▶ [GIVEN INSTRUCTION] Rewrite the entries from the line containing "This screenshot has height=285, width=573." through the end, changing "previous record" to "prior record" and leaving everything else unchanged. Omit the pictures from your answer.

▶ [SUPPLIED RECORDS]
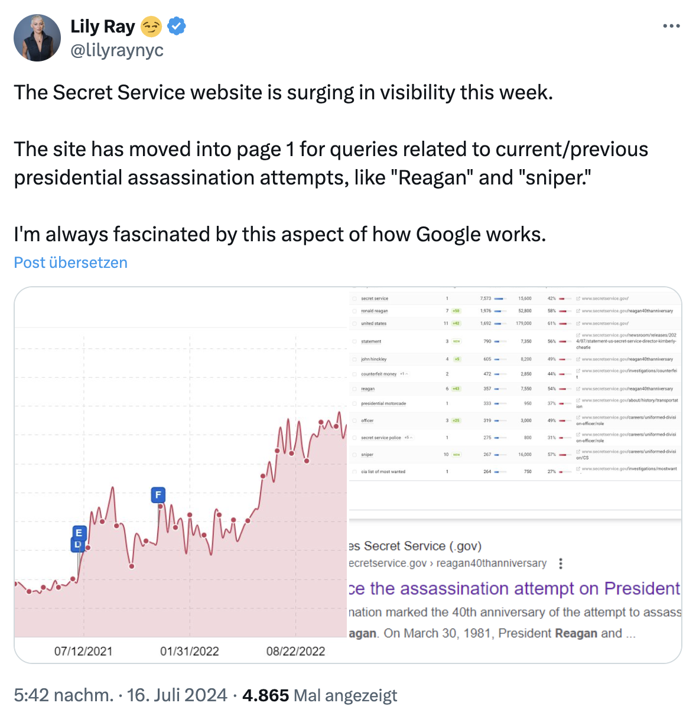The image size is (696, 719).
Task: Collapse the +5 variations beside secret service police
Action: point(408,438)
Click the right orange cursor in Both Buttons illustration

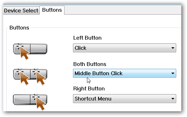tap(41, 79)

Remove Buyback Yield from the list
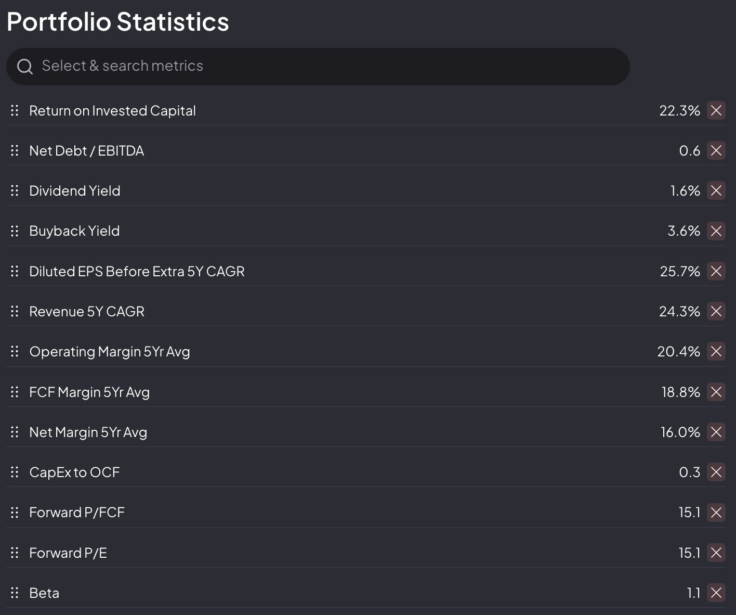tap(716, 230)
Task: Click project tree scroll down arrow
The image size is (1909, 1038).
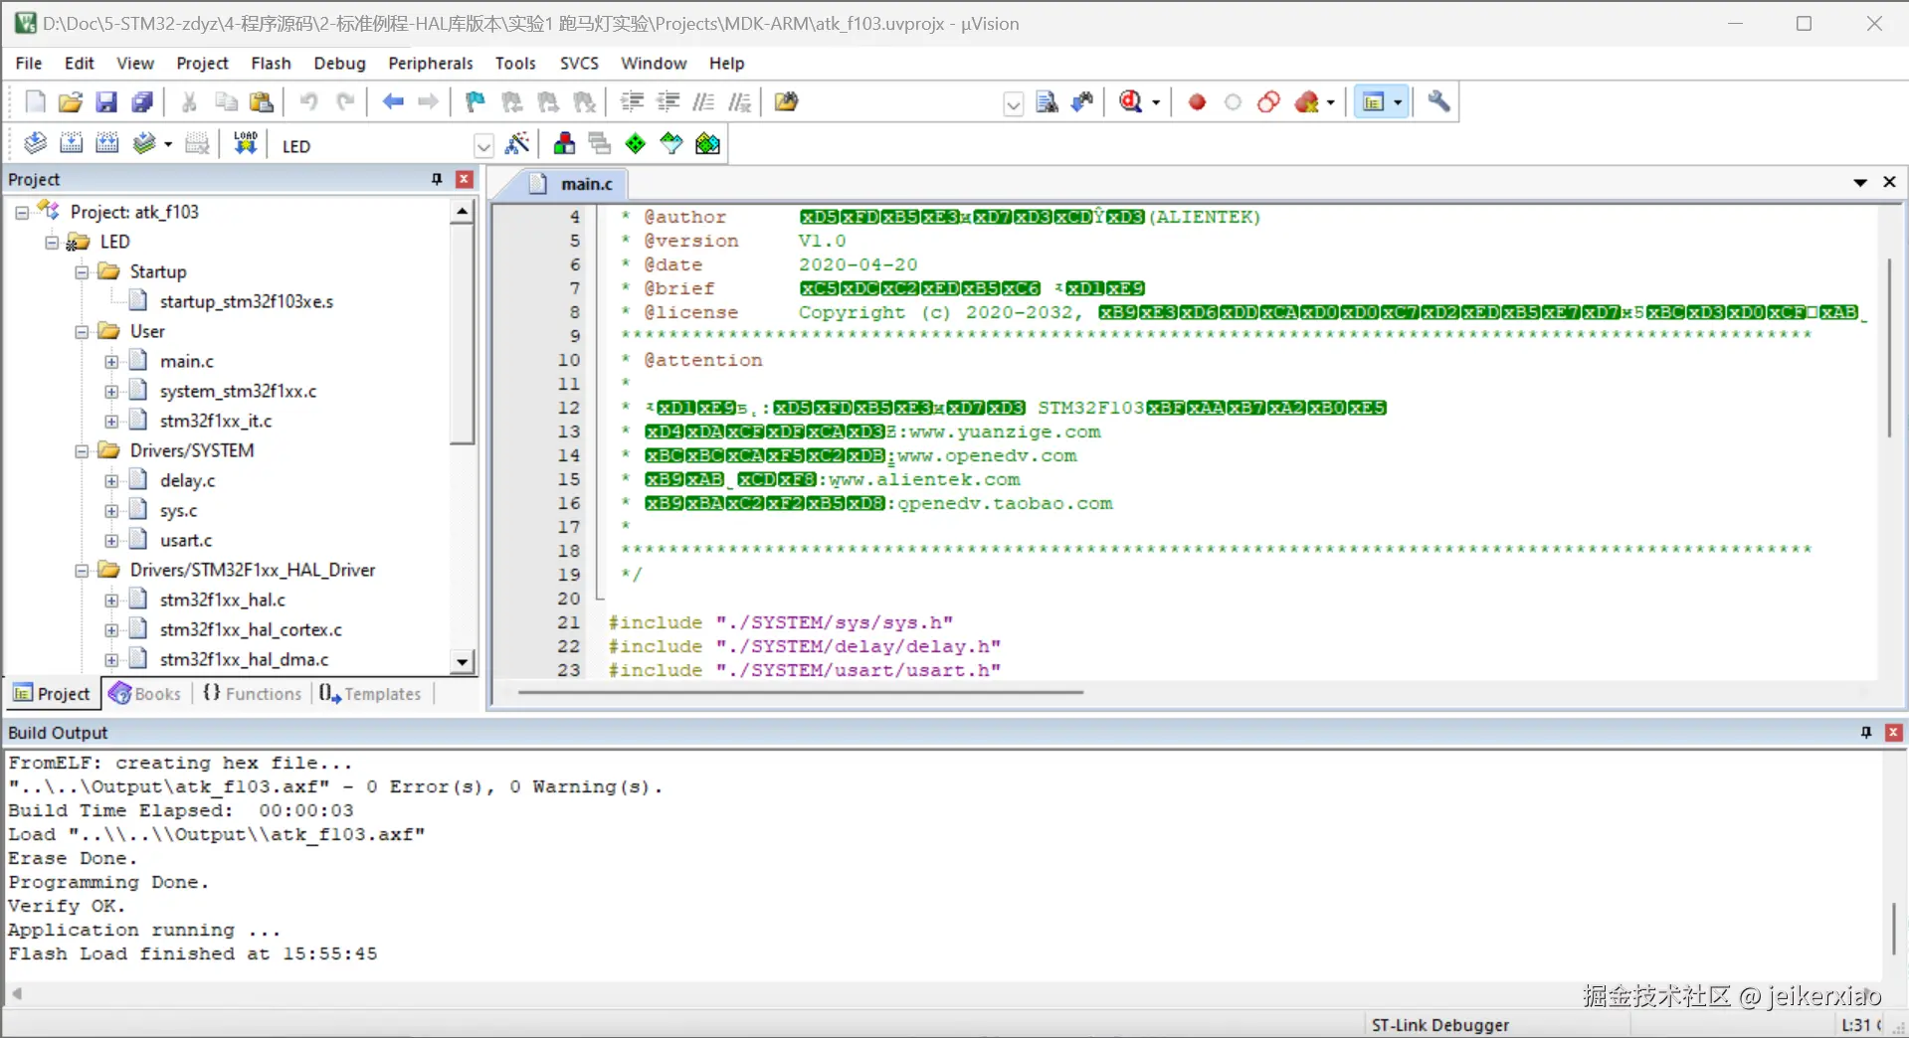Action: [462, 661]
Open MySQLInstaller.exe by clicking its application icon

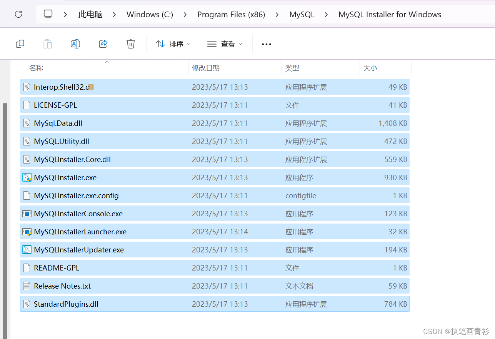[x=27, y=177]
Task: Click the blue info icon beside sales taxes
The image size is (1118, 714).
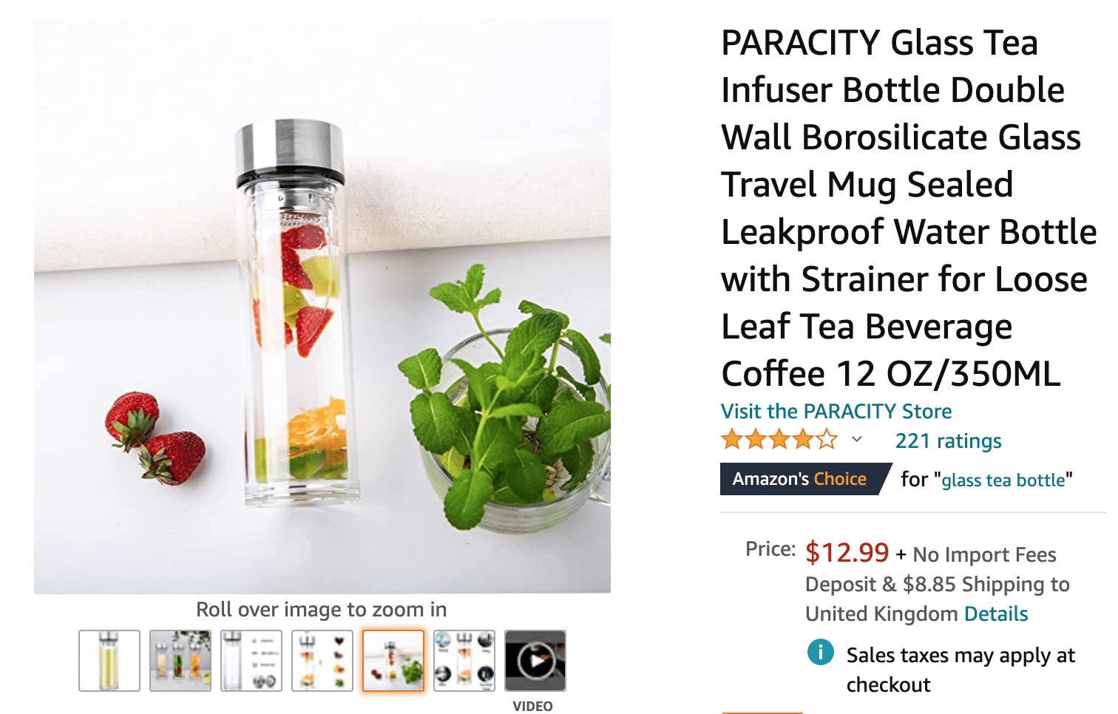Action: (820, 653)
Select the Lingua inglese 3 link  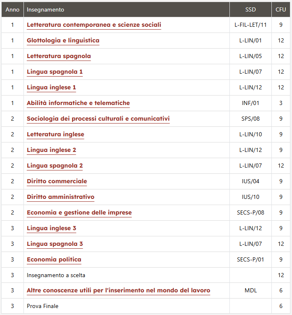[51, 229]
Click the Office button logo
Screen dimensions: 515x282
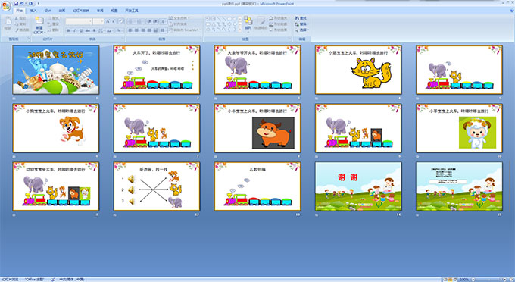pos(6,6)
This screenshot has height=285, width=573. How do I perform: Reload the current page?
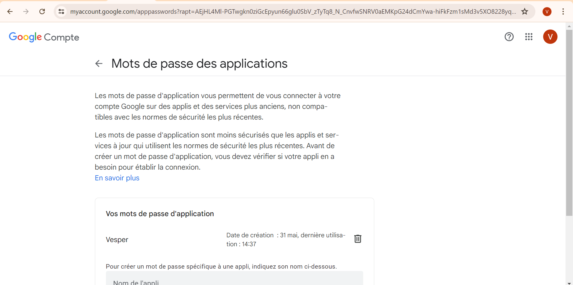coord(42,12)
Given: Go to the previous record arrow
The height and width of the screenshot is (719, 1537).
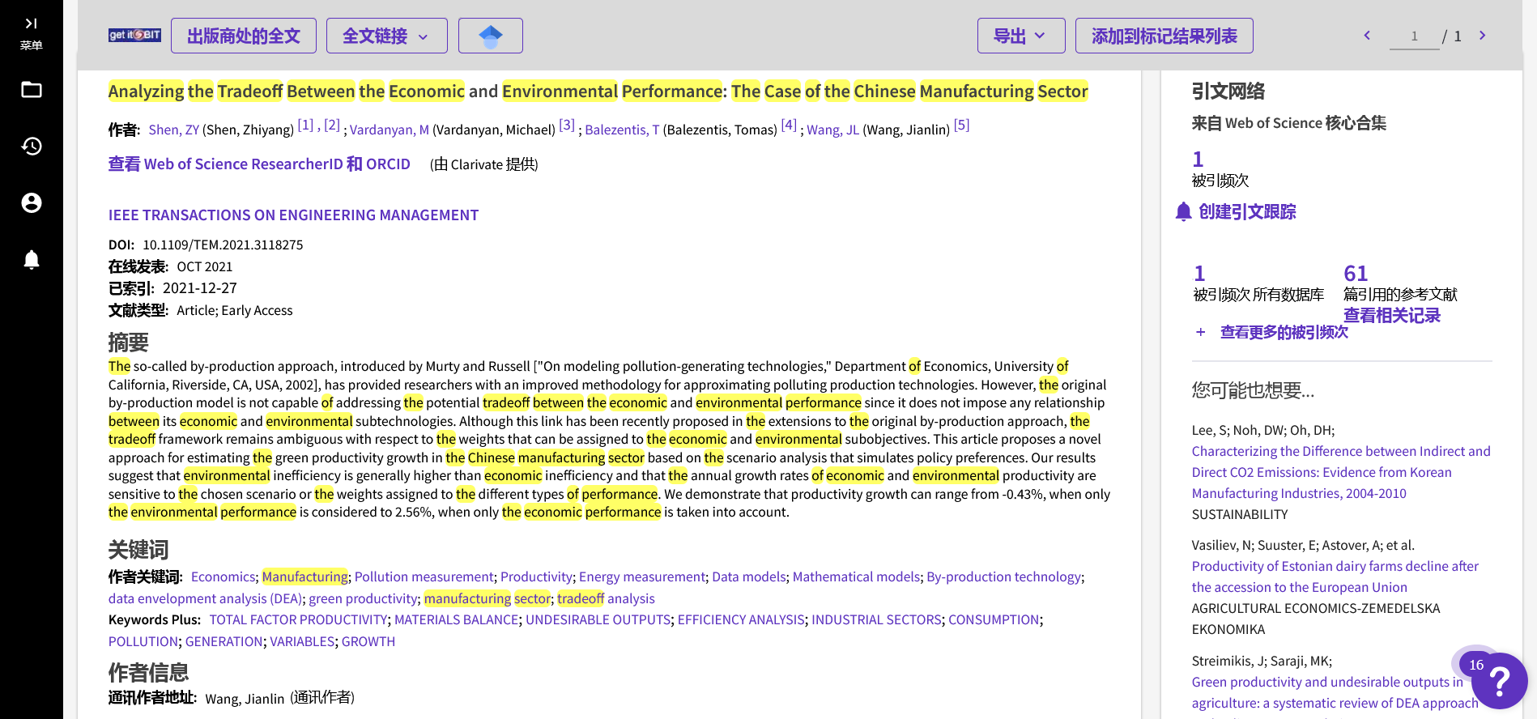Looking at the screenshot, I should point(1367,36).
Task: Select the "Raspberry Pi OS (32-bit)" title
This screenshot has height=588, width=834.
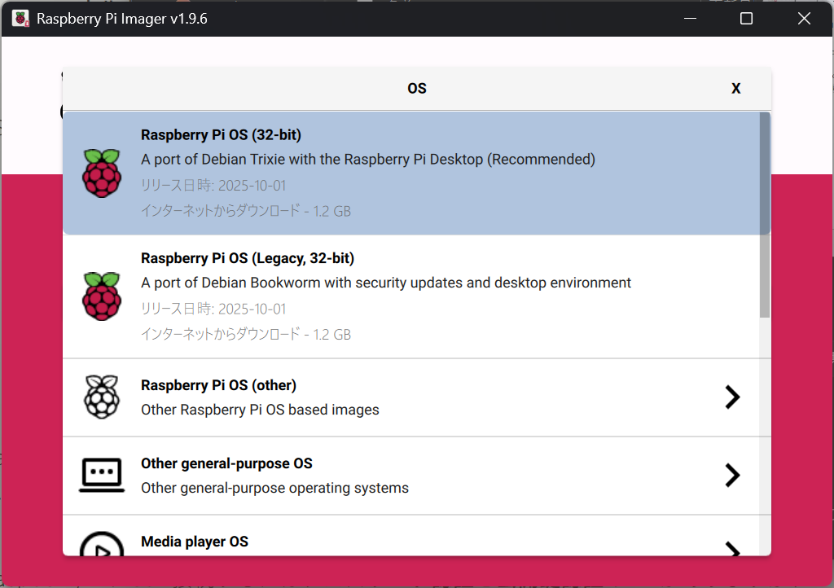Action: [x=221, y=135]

▶ [RIGHT ANSWER]
This screenshot has height=285, width=573. How do I perform: Reload the current page?
coord(42,12)
Given: Go to the prior record arrow
The height and width of the screenshot is (719, 1537).
Looking at the screenshot, I should point(1367,36).
Task: Select the "Raspberry Pi OS (32-bit)" title
This screenshot has height=588, width=834.
Action: [x=221, y=135]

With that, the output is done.